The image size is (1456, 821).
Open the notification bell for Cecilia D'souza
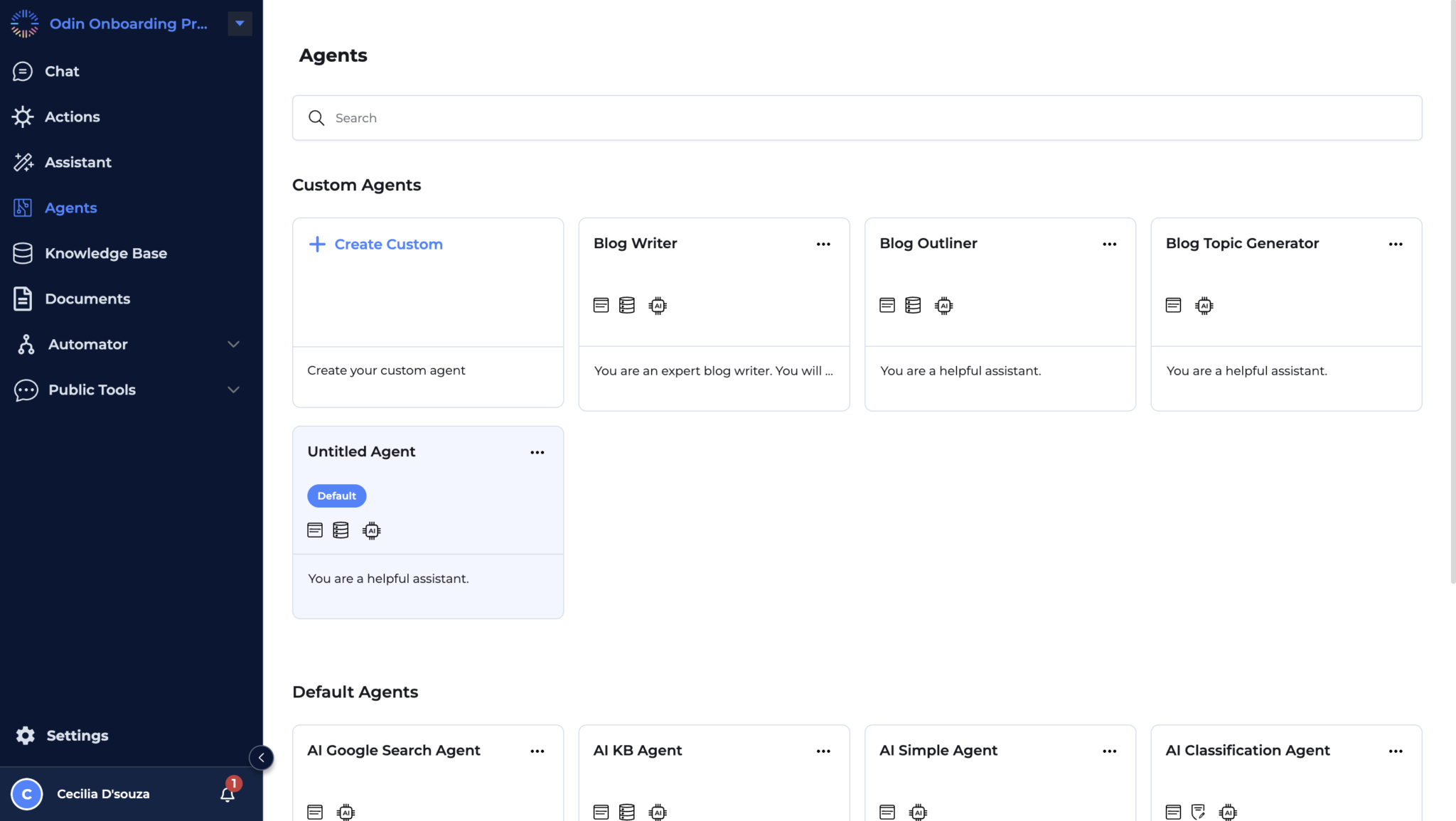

--

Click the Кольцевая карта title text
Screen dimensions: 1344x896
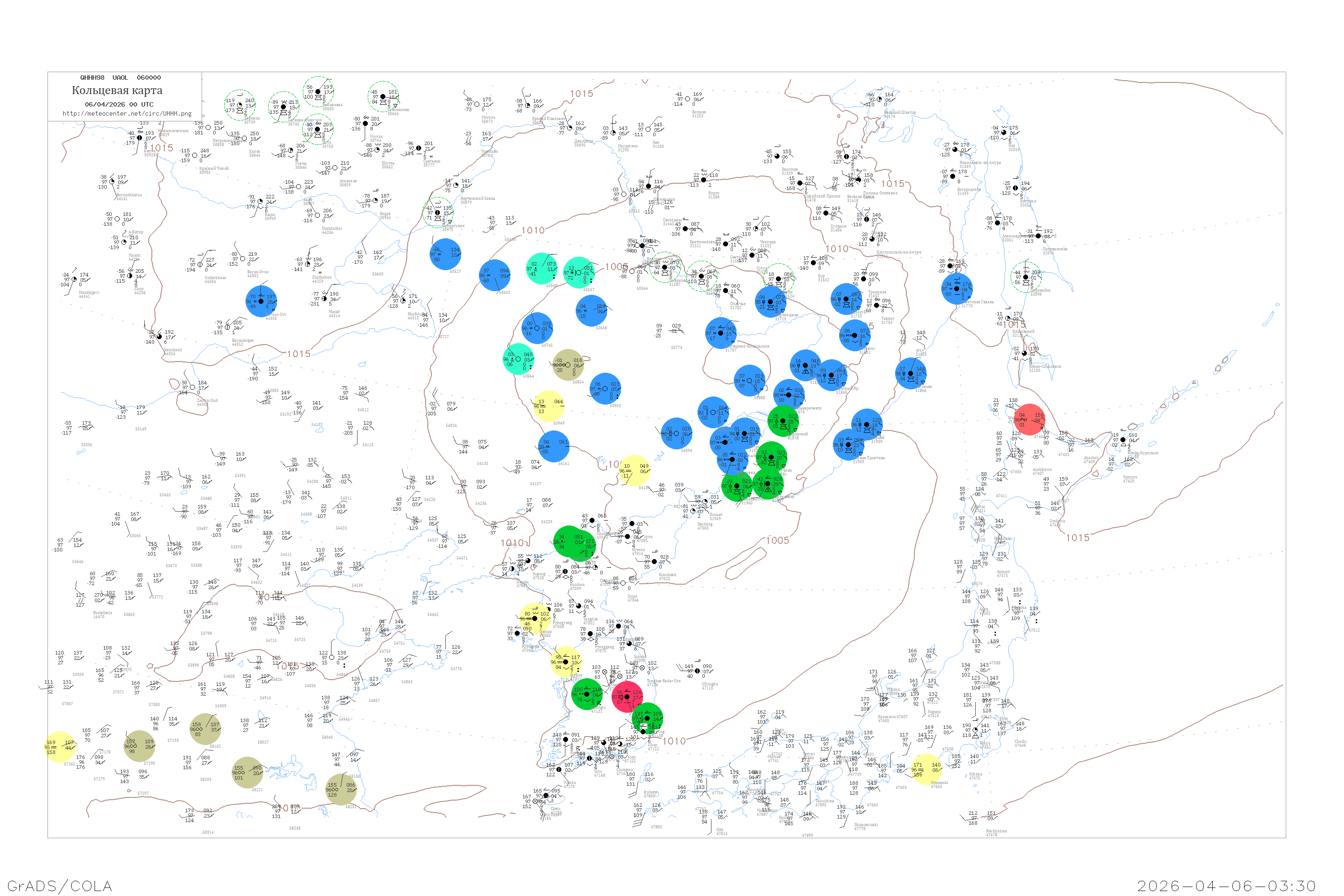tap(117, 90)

WHAT NEEDS TO BE DONE:
Copy the stretch of the records above that runs from the line with "The image size is (1456, 821)." through the line with "Open the notification". Both end lines belong in the copy, and nothing else does.

ANSWER BOX:
The image size is (1456, 821).
Open the notification bell for Cecilia D'souza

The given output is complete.